Passage given:
I've written five books. And now I work as a book coach helping other writers
with their careers and their book launch strategy.
So you're not working on new books now yourself that you're really focusing
(03:07):
just on this book coaching business?
Oh, no, I'm writing. I'm working on my sixth book now. Yeah, yeah, yeah.
Is it a novel? Can you think about it?
And I guess, can you talk a bit, can you tell us a bit about,
I guess, like how your different books have come out and what you've learned about,
(03:28):
I mean, how to promote them and how much that matters or how much we can control?
Strategy has changed through the years because I had a pivotal experience in
2016 when my memoir came out.
So for three years, I was the co-founder and executive director of a literary
(03:48):
nonprofit organization called Out of the Binders that started from the Binders
Full of Women Writers Facebook group.
I did not start the Facebook group, but I started the conference and I led that
organization for three years, I sold my memoir in part on the size of my platform.

Requests:
a) Answer these questions about the interview:
(i) How many books has the guest written so far?
(ii) In what year did the guest's memoir come out?
(iii) What was the name of the literary nonprofit the guest co-founded?
b) Repeat the part of the interview between "I've written five" and "Yeah, yeah, yeah.", inclusive.
c) Carry on the interview about book coaching from its last line.
The items below the interview come from an unrelated source.

Data:
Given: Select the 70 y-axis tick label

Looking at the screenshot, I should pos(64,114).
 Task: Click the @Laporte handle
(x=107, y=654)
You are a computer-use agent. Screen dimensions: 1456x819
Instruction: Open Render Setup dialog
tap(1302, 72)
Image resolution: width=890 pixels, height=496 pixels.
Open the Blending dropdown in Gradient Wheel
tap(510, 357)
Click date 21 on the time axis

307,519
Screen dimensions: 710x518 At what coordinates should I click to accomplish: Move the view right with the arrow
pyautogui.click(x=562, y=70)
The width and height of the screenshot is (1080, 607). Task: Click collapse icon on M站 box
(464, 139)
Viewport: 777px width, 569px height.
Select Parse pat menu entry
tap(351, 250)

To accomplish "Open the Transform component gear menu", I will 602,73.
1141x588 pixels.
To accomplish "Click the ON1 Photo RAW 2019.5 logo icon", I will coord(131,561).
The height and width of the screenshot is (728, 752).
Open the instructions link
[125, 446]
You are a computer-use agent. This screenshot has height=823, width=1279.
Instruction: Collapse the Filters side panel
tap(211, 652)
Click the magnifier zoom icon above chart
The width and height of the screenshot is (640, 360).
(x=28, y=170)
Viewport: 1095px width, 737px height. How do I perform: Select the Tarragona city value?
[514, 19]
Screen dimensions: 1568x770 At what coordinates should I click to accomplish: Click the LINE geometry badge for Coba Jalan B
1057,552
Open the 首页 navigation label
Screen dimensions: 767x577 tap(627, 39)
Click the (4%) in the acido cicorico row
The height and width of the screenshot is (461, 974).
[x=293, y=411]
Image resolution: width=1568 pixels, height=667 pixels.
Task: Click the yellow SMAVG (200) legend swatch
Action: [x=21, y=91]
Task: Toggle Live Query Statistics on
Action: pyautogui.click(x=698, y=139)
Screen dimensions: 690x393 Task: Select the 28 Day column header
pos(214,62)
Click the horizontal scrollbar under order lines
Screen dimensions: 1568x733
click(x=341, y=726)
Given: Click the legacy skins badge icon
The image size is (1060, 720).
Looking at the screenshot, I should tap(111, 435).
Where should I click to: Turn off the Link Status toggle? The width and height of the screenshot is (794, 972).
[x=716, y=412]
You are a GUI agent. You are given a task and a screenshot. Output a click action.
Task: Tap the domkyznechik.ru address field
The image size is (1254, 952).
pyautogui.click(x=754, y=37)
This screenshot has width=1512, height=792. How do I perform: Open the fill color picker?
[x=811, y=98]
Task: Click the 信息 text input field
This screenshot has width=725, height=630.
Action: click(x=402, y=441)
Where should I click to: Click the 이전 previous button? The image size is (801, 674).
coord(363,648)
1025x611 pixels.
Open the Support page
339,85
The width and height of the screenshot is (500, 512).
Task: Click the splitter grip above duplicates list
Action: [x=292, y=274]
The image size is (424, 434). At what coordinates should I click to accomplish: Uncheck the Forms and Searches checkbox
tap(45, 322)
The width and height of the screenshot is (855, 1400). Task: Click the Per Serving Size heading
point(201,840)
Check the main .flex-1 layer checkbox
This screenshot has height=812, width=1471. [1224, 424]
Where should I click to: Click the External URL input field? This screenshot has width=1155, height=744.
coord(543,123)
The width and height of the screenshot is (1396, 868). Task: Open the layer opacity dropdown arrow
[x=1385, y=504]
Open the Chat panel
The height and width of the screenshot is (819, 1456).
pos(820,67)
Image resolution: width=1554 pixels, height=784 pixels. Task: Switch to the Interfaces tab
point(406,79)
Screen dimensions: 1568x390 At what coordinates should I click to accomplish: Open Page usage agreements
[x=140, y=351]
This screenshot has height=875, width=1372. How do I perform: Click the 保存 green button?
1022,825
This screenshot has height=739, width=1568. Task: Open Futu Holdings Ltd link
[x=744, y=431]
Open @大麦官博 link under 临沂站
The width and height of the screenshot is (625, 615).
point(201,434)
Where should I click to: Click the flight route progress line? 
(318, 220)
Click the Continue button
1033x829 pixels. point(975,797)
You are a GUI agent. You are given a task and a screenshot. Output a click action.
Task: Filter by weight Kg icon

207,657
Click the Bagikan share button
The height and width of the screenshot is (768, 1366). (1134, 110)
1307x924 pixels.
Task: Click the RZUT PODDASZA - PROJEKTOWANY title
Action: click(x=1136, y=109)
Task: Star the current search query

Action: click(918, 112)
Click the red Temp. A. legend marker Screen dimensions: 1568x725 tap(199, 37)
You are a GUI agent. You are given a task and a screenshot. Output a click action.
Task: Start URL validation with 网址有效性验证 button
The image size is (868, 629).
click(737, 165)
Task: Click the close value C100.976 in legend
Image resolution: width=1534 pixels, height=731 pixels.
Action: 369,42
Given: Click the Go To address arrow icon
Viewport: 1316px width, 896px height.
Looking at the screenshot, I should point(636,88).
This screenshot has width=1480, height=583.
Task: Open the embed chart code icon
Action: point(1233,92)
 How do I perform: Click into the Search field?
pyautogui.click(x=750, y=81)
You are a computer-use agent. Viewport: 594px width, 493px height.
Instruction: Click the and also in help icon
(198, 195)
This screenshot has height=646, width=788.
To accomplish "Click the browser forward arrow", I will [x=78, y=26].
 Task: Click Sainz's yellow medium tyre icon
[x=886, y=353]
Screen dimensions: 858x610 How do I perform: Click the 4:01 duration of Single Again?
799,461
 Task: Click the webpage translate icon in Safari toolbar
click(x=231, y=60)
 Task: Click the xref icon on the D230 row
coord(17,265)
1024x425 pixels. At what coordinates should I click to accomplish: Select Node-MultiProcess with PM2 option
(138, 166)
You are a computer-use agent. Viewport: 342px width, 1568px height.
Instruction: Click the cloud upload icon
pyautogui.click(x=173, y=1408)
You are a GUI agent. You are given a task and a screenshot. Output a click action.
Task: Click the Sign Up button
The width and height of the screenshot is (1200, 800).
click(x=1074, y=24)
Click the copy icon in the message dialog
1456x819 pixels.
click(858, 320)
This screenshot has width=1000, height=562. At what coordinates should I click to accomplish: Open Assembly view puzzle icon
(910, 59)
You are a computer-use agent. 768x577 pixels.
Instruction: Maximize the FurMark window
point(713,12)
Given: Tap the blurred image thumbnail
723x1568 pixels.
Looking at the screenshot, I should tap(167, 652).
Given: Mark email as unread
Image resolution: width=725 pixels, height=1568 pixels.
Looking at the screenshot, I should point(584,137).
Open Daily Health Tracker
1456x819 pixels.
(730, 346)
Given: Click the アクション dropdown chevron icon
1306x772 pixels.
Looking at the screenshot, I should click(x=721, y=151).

Responses:
a)
(i) Five
(ii) 2016
(iii) Out of the Binders

b)
I've written five books. And now I work as a book coach helping other writers
with their careers and their book launch strategy.
So you're not working on new books now yourself that you're really focusing
(03:07):
just on this book coaching business?
Oh, no, I'm writing. I'm working on my sixth book now. Yeah, yeah, yeah.

c)
But my platform was that I was the leader of this organization that had 40,000
members in the Facebook group.
(04:09):
I took it for granted that the members of the internet community would support
my memoir when it came out.
And this was a big miscalculation that kind of changed my career forever because
I didn't ever think of who my audience was besides other writers.
And I think a lot of writers make this mistake.
You see writers on social media kind of promoting their work to show off to
(04:33):
their friends and peers.
You see them doing a lot of bragging and announcements and speaking in the same
lingo, the same vernacular as other writers with MFAs. It's everyone just talking to each other.
And there's such a huge readership beyond other writers. So I sold this memoir to a publisher.
In part because of the size of my platform. And I had the unfortunate experience
(04:56):
of having my memoir come out in August 2016.
You might remember there were some other things happening in 2016.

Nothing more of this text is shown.